What to do
Starting at the line that has "Task: Click the 納付額 value 500円" and stopping after the line that has "click(1203, 501)", rewrite those lines of the data with "Hand tool" changed to "Zoom tool" and nothing else altered.

Exercise input
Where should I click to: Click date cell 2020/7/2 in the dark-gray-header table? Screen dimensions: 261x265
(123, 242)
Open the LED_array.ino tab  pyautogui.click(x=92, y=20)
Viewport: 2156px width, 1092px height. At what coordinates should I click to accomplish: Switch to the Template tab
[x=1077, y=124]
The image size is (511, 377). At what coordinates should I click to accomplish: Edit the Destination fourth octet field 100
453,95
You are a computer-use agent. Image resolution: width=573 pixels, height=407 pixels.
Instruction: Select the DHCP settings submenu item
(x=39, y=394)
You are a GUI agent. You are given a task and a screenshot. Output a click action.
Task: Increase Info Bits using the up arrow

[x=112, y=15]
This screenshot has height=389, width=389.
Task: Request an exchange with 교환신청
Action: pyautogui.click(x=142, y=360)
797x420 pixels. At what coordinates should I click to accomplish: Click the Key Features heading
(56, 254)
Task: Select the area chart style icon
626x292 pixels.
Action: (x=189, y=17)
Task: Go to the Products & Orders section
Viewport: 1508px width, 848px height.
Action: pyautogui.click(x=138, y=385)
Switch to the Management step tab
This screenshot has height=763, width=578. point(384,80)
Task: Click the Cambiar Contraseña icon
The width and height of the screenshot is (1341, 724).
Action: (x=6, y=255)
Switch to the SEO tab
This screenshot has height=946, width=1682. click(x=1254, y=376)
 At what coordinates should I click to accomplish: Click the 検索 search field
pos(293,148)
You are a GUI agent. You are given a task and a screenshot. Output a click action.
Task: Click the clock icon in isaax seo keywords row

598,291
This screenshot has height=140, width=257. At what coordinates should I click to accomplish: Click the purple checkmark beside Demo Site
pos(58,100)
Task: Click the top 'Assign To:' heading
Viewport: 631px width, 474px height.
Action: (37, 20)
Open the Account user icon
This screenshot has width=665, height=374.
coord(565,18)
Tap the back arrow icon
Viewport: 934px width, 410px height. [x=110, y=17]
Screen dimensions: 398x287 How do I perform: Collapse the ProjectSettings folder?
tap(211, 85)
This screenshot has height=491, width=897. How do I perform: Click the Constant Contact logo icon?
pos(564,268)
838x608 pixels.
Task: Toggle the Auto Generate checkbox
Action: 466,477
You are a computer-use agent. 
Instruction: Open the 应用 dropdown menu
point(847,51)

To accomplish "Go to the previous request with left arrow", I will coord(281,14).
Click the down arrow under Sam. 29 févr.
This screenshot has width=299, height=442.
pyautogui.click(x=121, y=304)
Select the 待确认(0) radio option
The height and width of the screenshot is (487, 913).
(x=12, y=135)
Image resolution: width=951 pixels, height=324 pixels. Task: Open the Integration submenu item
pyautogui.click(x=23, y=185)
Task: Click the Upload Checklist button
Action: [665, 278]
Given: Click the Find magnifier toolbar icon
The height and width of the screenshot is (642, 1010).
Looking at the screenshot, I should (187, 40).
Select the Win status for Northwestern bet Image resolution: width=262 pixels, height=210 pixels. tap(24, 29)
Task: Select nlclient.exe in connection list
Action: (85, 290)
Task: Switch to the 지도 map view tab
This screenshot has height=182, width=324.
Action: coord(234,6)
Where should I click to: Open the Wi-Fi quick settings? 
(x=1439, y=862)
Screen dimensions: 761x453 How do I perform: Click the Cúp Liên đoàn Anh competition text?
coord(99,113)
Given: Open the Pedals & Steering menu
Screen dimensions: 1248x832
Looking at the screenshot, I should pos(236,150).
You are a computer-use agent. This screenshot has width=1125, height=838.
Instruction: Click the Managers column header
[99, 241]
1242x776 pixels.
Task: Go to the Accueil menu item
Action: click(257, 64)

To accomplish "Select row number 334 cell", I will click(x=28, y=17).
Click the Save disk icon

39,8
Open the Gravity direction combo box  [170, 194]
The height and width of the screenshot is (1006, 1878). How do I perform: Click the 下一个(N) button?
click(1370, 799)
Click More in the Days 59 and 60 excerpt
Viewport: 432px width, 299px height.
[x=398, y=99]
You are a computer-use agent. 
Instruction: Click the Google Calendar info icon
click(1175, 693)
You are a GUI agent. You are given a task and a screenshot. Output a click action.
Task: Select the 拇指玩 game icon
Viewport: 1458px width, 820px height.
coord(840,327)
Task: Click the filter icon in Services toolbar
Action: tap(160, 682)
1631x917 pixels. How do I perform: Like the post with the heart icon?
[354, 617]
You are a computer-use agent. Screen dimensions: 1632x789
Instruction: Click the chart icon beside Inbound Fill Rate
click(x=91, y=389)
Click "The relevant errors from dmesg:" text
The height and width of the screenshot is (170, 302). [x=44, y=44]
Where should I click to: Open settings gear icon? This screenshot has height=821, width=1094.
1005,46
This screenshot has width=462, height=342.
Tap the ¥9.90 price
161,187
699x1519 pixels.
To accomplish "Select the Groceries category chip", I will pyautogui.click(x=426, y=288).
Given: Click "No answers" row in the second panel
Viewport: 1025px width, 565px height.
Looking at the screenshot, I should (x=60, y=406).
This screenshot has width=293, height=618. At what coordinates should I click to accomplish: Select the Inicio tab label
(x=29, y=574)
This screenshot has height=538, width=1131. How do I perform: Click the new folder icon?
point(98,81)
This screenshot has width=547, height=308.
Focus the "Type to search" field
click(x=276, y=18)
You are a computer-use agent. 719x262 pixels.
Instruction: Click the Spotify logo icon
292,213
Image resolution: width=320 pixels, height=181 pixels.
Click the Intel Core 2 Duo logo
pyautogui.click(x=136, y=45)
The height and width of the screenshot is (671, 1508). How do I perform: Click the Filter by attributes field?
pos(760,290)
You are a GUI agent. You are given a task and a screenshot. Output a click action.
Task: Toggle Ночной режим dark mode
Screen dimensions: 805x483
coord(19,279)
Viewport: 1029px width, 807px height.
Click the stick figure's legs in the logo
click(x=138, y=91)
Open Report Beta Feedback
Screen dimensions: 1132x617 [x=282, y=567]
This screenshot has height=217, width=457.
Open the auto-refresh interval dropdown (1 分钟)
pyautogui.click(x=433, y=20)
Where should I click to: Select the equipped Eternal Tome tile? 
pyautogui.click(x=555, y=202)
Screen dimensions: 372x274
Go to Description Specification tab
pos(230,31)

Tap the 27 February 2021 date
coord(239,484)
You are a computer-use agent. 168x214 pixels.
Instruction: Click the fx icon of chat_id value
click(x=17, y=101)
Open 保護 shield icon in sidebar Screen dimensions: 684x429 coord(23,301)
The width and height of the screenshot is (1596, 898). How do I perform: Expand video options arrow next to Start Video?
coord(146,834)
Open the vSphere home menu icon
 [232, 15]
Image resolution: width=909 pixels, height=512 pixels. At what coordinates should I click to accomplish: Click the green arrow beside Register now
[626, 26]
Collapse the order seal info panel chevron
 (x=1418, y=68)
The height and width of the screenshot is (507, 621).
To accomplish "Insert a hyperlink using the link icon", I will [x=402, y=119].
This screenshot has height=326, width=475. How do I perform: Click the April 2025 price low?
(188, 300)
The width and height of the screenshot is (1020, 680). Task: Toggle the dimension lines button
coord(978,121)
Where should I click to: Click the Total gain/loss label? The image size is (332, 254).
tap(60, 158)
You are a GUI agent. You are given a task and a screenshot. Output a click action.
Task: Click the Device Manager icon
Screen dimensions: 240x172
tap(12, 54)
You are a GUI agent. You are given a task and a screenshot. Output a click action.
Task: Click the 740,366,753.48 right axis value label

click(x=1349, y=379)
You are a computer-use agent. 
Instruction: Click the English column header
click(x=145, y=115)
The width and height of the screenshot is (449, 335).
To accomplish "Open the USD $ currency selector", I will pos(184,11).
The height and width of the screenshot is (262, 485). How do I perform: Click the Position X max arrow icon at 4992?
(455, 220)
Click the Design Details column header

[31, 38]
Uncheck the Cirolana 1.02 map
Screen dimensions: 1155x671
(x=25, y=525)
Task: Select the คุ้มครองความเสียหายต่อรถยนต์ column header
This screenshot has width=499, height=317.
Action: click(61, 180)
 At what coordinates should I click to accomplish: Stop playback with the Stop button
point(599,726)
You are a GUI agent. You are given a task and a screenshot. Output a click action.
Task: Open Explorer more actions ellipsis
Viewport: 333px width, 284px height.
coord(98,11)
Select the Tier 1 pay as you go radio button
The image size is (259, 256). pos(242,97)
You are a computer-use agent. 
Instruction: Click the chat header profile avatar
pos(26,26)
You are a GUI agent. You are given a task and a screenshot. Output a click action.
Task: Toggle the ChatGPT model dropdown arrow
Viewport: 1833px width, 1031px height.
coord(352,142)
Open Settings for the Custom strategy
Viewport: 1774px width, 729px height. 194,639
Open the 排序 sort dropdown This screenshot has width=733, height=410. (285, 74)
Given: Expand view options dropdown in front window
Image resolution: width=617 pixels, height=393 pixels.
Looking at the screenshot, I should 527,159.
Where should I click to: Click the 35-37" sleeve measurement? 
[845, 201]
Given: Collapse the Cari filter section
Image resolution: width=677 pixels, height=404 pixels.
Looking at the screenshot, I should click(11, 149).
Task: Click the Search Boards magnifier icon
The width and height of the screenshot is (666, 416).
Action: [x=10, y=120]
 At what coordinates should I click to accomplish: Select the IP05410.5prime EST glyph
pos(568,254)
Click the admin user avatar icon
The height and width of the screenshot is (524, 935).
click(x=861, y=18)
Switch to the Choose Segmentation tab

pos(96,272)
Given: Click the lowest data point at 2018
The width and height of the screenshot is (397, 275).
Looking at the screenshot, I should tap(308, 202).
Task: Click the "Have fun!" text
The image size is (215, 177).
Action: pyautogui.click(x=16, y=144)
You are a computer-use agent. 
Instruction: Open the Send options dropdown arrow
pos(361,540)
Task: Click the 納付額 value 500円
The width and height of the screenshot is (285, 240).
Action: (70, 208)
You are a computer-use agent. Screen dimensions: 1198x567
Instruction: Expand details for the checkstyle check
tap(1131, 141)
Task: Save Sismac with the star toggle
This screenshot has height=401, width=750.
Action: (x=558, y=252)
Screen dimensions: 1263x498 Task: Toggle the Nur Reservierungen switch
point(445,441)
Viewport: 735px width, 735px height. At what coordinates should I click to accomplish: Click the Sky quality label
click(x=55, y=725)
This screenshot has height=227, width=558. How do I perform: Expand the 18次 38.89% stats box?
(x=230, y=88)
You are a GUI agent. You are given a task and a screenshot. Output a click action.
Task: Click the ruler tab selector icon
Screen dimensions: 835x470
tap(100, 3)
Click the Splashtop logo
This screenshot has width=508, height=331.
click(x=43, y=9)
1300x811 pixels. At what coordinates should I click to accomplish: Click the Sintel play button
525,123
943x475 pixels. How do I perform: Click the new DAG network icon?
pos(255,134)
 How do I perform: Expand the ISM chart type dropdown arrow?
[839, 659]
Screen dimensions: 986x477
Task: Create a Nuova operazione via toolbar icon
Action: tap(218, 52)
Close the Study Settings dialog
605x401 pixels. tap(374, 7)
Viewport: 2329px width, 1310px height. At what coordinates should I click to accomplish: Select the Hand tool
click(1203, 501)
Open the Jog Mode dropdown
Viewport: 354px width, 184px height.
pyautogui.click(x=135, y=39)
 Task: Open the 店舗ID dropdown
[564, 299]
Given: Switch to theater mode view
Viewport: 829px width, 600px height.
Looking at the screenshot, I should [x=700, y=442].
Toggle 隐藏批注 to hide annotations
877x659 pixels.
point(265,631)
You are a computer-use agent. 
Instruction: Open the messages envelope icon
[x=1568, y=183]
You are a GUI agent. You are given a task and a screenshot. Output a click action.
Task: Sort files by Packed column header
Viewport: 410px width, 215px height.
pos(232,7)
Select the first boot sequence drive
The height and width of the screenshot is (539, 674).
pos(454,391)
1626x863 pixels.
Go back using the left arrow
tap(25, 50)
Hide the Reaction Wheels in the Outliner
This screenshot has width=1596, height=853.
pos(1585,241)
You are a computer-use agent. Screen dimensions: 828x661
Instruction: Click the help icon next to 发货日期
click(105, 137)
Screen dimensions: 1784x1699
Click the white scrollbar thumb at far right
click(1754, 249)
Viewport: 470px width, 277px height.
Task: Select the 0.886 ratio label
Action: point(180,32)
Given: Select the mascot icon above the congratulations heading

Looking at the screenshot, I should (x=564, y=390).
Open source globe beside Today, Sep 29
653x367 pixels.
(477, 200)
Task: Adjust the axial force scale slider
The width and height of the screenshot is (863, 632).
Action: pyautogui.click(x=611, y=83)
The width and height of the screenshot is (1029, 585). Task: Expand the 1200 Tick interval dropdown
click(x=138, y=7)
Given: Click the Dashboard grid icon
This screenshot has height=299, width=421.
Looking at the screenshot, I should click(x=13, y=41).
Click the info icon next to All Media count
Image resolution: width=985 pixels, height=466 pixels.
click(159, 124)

Output for this exercise
Task: Click the 納付額 value 500円
The width and height of the screenshot is (285, 240).
Action: (70, 208)
You are a computer-use agent. Screen dimensions: 1198x567
Instruction: Expand details for the checkstyle check
tap(1131, 141)
Task: Save Sismac with the star toggle
This screenshot has height=401, width=750.
Action: (x=558, y=252)
Screen dimensions: 1263x498 Task: Toggle the Nur Reservierungen switch
point(445,441)
Viewport: 735px width, 735px height. At what coordinates should I click to accomplish: Click the Sky quality label
click(x=55, y=725)
This screenshot has height=227, width=558. How do I perform: Expand the 18次 38.89% stats box?
(x=230, y=88)
You are a GUI agent. You are given a task and a screenshot. Output a click action.
Task: Click the ruler tab selector icon
Screen dimensions: 835x470
tap(100, 3)
Click the Splashtop logo
This screenshot has width=508, height=331.
click(x=43, y=9)
1300x811 pixels. At what coordinates should I click to accomplish: Click the Sintel play button
525,123
943x475 pixels. How do I perform: Click the new DAG network icon?
pos(255,134)
 How do I perform: Expand the ISM chart type dropdown arrow?
[839, 659]
Screen dimensions: 986x477
Task: Create a Nuova operazione via toolbar icon
Action: tap(218, 52)
Close the Study Settings dialog
605x401 pixels. tap(374, 7)
Viewport: 2329px width, 1310px height. At what coordinates should I click to accomplish: Select the Zoom tool
click(1203, 501)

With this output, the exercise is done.